The way you formulate your question you are obviously thinking about potential flow. The assumptions behind potential flow (no vorticity, no viscosity, conservative forcefield, adiabatic, and a few others) probably make it so that for that case your hypothesis is true. But I don't know how to prove that.

Correct, I did not think about turbulent flow. And yes those are my assumptions. Whatever is necessary to make the velocity, pressure, and density fields independent of time.

 

[Chestermiller]

For a fluid that is confined to a finite region with no sources and sinks, are the only options for the flow field a) static, and b) cyclic? The example I have in mind is Rayleigh convection in a shallow dish heated from below, where convection cells are formed beyond a certain temperature gradient. It seems reasonable to me that for a steady flow, the same fluid that leaves a small volume must pass through it again.

This is not generally correct. And it is not correct to also say that if a streamline does not end at a boundary, it must be a closed streamline. All I need to do is to provide a single example of a steady state flow that refutes all this. That example is a closed rectangular parallelepiped containing very viscous fluid with the upper surface that slides across the top of the cavity.
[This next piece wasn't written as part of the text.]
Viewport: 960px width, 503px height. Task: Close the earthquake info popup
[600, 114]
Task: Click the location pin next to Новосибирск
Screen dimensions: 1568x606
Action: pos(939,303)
If the upper surface is slid at an angle to the vertical walls of the cavity, the streamlines will never close.

 

[huangdaiyu]

This is not generally correct. And it is not correct to also say that if a streamline does not end at a boundary, it must be a closed streamline. All I need to do is to provide a single example of a steady state flow that refutes all this. That example is a closed rectangular parallelepiped containing very viscous fluid with the upper surface that slides across the top of the cavity. If the upper surface is slid at an angle to the vertical walls of the cavity, the streamlines will never close.

Wow that is an interesting counterexample. Is it from a textbook by chance? I would like to look it up to visualize and understand it better.

 

[Chestermiller]

Wow that is an interesting counterexample. Is it from a textbook by chance? I would like to look it up to visualize and understand it better.
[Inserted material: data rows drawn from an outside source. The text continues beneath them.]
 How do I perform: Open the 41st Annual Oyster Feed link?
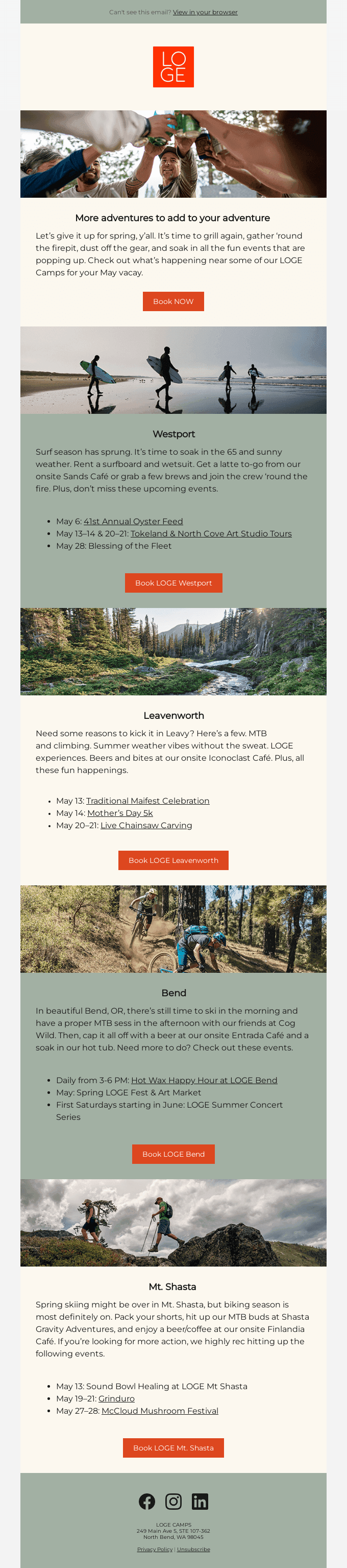pos(133,521)
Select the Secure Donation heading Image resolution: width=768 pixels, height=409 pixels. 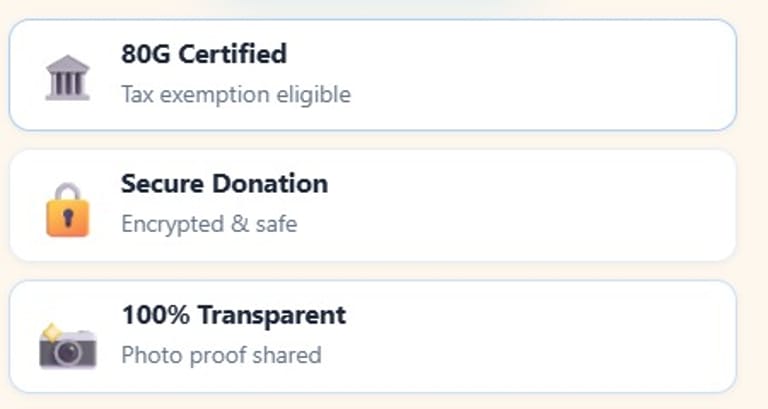pyautogui.click(x=224, y=184)
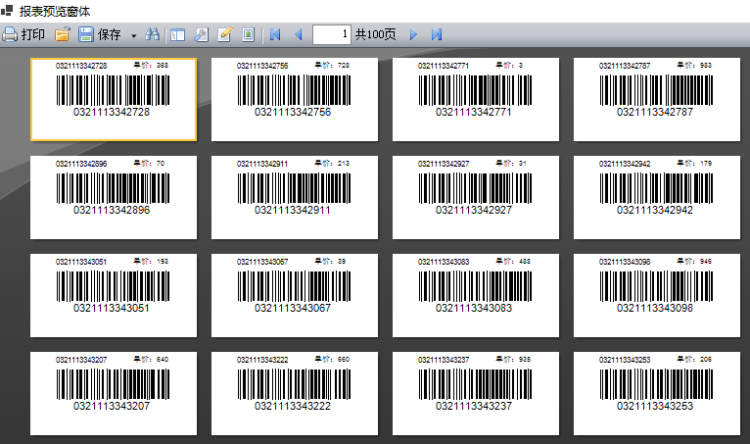Click the page number input field
Viewport: 750px width, 444px height.
pos(331,34)
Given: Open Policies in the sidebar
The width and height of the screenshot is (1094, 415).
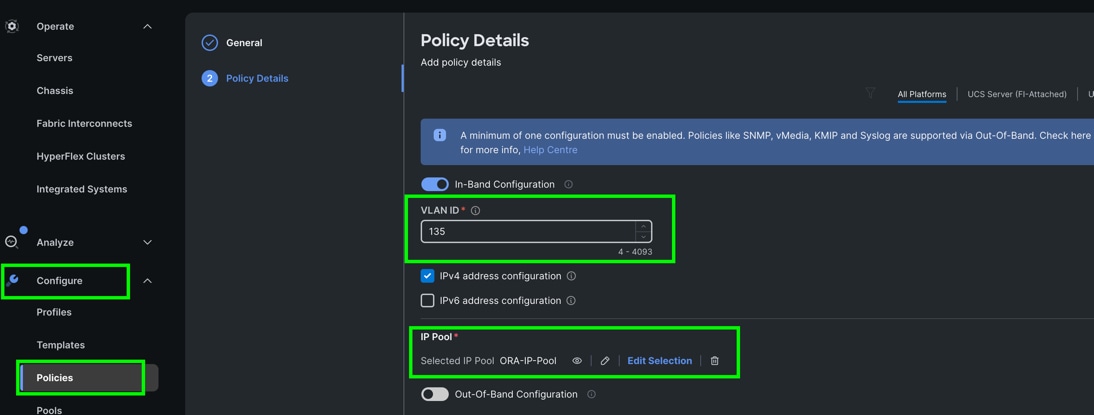Looking at the screenshot, I should (55, 378).
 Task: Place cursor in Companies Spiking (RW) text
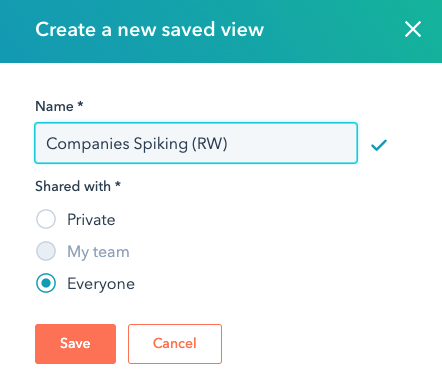(x=137, y=144)
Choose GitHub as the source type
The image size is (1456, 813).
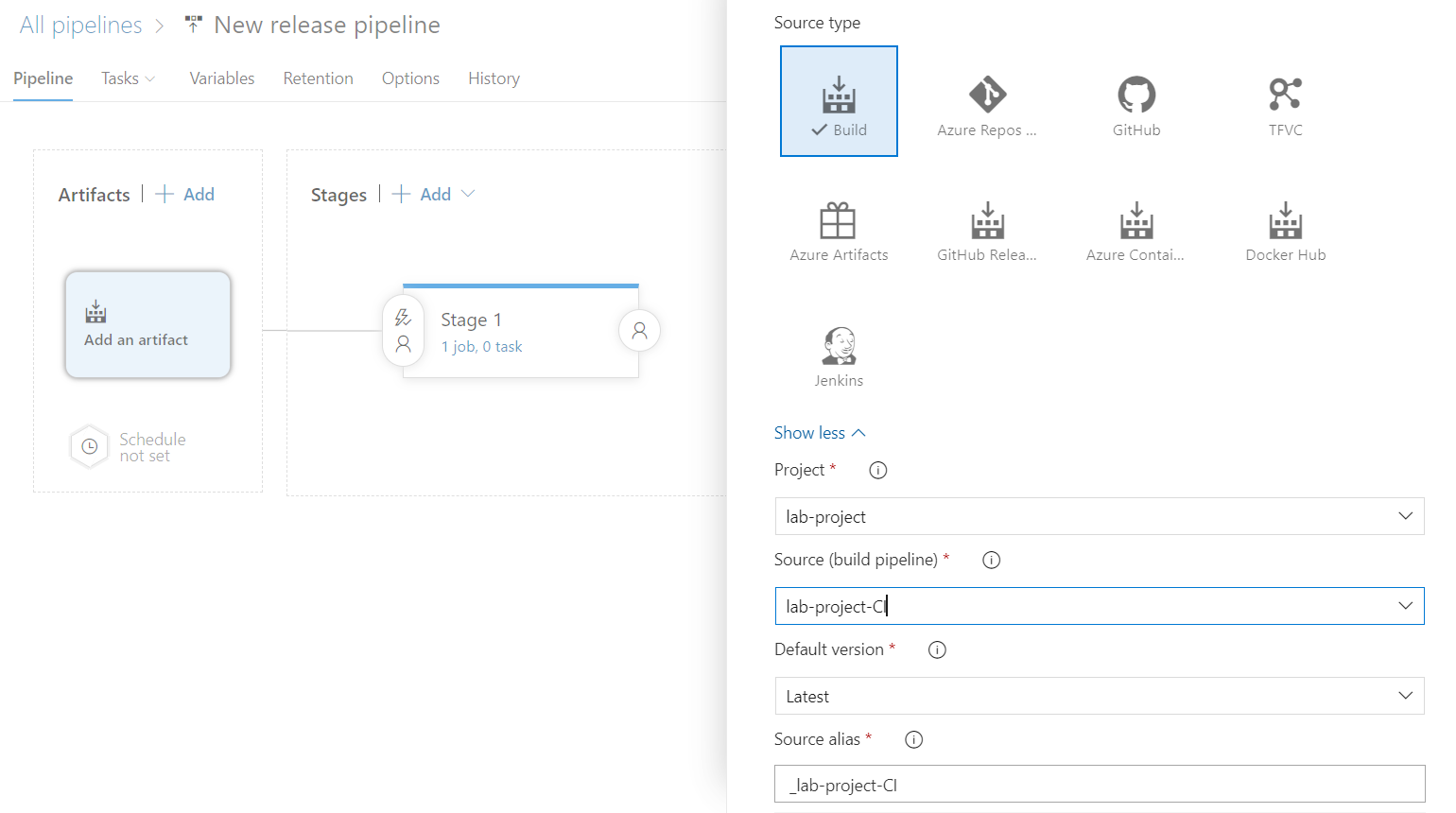[x=1136, y=104]
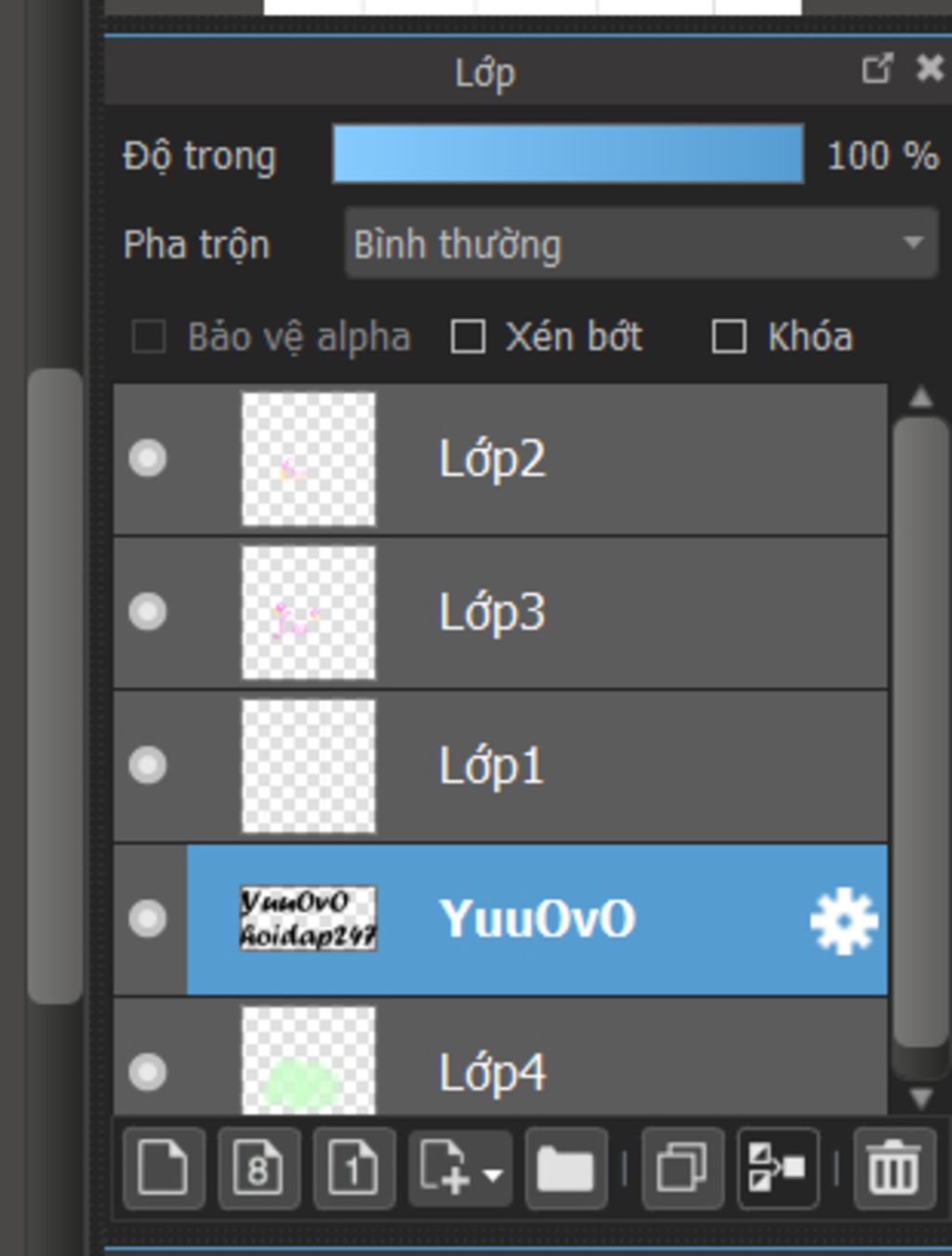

Actually, you would have to slide the top surface in one direction relative to the vertical walls, and the bottom surface in a different direction. You can work out the flow velocities by taking a case where the cavity is shallow so that you can treat it as flow between parallel plates, with a horizontal pressure gradient also present so there is no flow through the vertical walls. Once you have established the velocity profile, you can do fluid particle tracking to map out the tortuous path that a particle takes as a result of interaction at the walls.

 

[huangdaiyu]

Actually, you would have to slide the top surface in one direction relative to the vertical walls, and the bottom surface in a different direction. You can work out the flow velocities by taking a case where the cavity is shallow so that you can treat it as flow between parallel plates, with a horizontal pressure gradient also present so there is no flow through the vertical walls. Once you have established the velocity profile, you can do fluid particle tracking to map out the tortuous path that a particle takes as a result of interaction at the walls.
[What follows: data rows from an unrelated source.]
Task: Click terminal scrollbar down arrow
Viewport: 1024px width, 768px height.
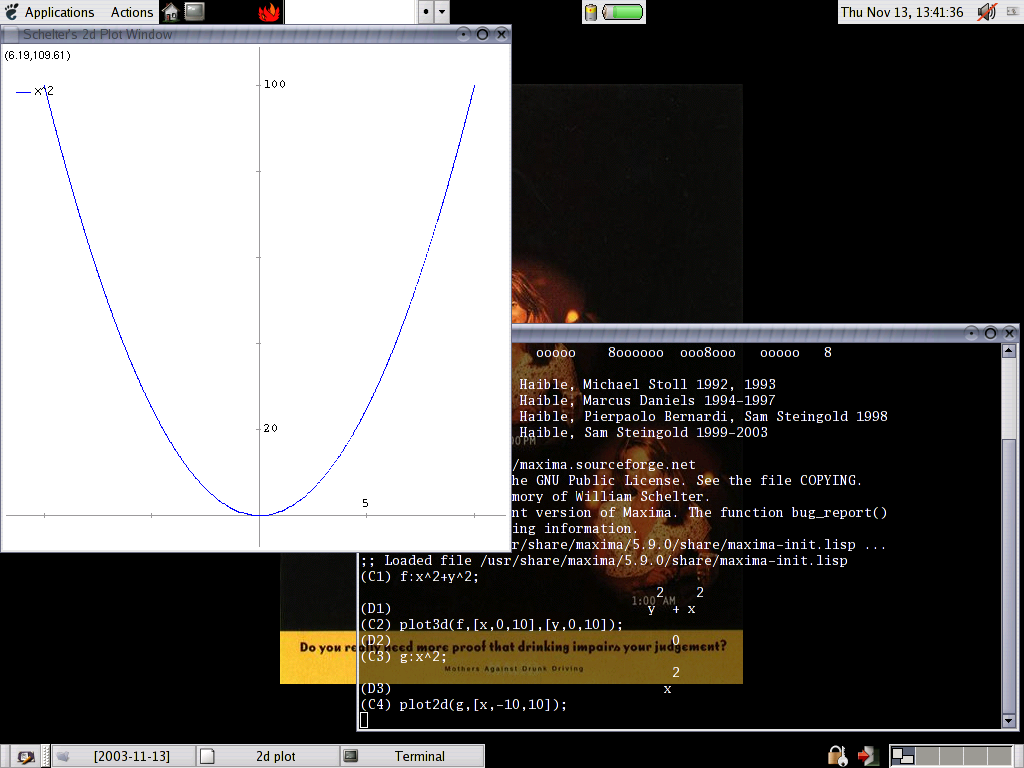Action: click(1010, 721)
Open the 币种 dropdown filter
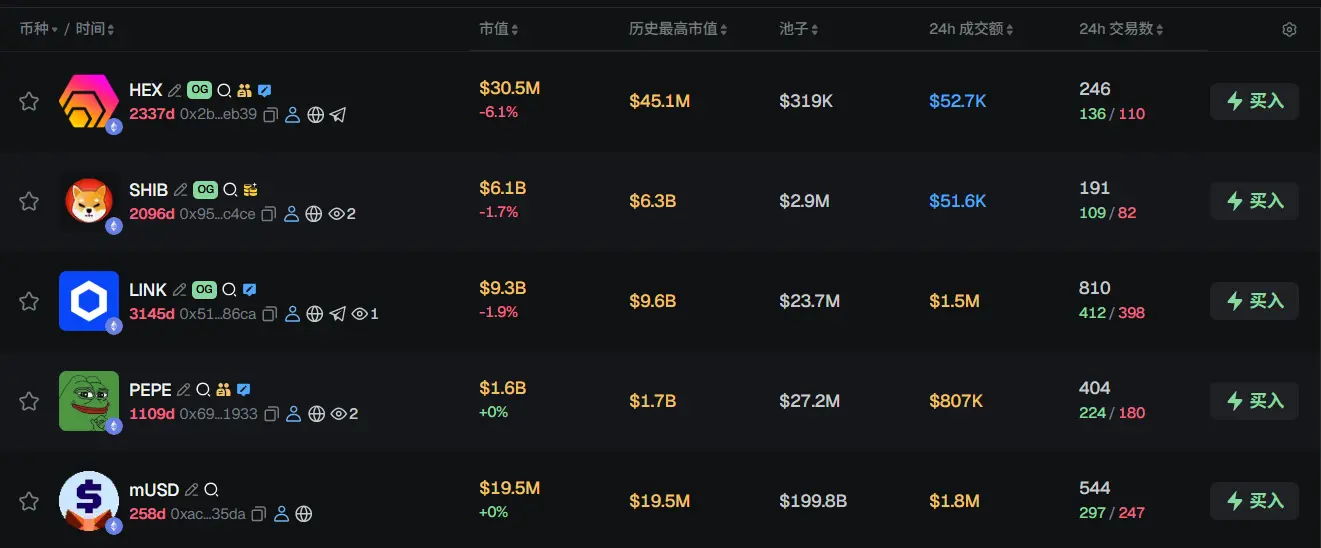This screenshot has width=1321, height=548. pos(39,30)
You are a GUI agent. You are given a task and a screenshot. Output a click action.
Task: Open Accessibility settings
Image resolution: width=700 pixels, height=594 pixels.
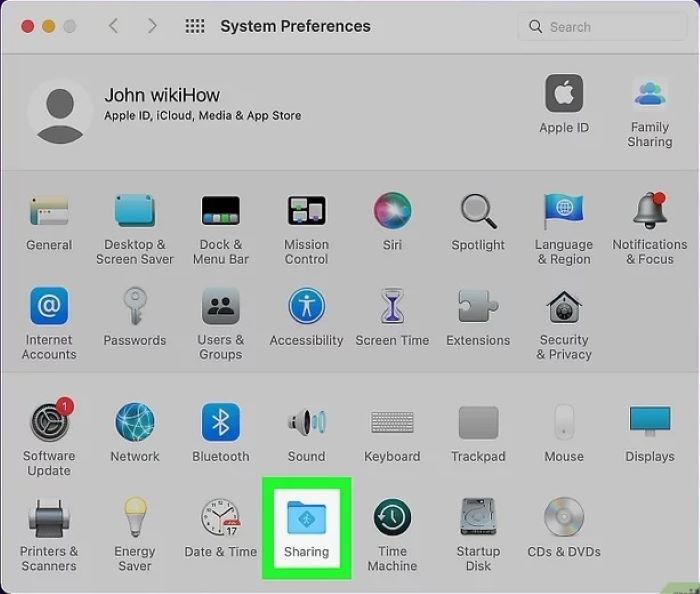(x=306, y=307)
Thank you. That is very interesting. I will look into that. Going back to the example of Rayleigh convection, is there a way to predict convection cells without having to solve the equations of motion? That was what I was hoping for in guessing that the steady flow solutions for a confined region are cyclic (which apparently is not generally true).

 

[Chestermiller]

Thank you. That is very interesting. I will look into that. Going back to the example of Rayleigh convection, is there a way to predict convection cells without having to solve the equations of motion? That was what I was hoping for in guessing that the steady flow solutions for a confined region are cyclic (which apparently is not generally true).

In my judgment, there is no way of doing it without using the Navier Stokes equations.